Goal: Reproduce each of the following entries verbatim, line for line, without alteration.

Data provided:
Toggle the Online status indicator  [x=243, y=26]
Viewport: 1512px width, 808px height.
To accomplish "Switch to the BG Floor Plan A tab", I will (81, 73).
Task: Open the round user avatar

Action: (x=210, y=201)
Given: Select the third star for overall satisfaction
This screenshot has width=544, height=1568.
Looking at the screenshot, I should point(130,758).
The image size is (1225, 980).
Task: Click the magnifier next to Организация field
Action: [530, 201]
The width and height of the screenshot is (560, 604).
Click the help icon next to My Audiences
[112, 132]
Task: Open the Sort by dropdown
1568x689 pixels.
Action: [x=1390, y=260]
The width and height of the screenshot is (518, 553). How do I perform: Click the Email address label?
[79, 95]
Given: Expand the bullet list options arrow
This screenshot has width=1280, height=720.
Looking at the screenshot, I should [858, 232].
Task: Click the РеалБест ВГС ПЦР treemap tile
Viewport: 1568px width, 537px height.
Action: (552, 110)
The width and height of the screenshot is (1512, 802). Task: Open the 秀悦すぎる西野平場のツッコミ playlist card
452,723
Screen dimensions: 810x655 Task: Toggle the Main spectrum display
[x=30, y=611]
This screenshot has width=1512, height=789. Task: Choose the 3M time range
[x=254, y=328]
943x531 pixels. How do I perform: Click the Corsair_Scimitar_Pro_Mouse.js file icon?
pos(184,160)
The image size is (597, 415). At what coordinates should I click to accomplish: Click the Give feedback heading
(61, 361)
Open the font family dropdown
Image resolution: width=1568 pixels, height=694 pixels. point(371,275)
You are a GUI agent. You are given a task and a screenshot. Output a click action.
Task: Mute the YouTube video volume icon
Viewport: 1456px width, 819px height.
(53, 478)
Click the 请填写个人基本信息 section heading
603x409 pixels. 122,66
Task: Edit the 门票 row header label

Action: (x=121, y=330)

Answer to this problem:
Toggle the Online status indicator  [x=243, y=26]
Viewport: 1512px width, 808px height.
To accomplish "Switch to the BG Floor Plan A tab", I will (81, 73).
Task: Open the round user avatar

Action: (x=210, y=201)
Given: Select the third star for overall satisfaction
This screenshot has width=544, height=1568.
Looking at the screenshot, I should point(130,758).
The image size is (1225, 980).
Task: Click the magnifier next to Организация field
Action: [530, 201]
The width and height of the screenshot is (560, 604).
Click the help icon next to My Audiences
[112, 132]
Task: Open the Sort by dropdown
1568x689 pixels.
Action: [x=1390, y=260]
The width and height of the screenshot is (518, 553). How do I perform: Click the Email address label?
[79, 95]
Given: Expand the bullet list options arrow
This screenshot has width=1280, height=720.
Looking at the screenshot, I should [858, 232].
Task: Click the РеалБест ВГС ПЦР treemap tile
Viewport: 1568px width, 537px height.
Action: (552, 110)
The width and height of the screenshot is (1512, 802). Task: Open the 秀悦すぎる西野平場のツッコミ playlist card
452,723
Screen dimensions: 810x655 Task: Toggle the Main spectrum display
[x=30, y=611]
This screenshot has width=1512, height=789. Task: Choose the 3M time range
[x=254, y=328]
943x531 pixels. How do I perform: Click the Corsair_Scimitar_Pro_Mouse.js file icon?
pos(184,160)
The image size is (597, 415). At what coordinates should I click to accomplish: Click the Give feedback heading
(61, 361)
Open the font family dropdown
Image resolution: width=1568 pixels, height=694 pixels. point(371,275)
You are a GUI agent. You are given a task and a screenshot. Output a click action.
Task: Mute the YouTube video volume icon
Viewport: 1456px width, 819px height.
(53, 478)
Click the 请填写个人基本信息 section heading
603x409 pixels. 122,66
Task: Edit the 门票 row header label

Action: (x=121, y=330)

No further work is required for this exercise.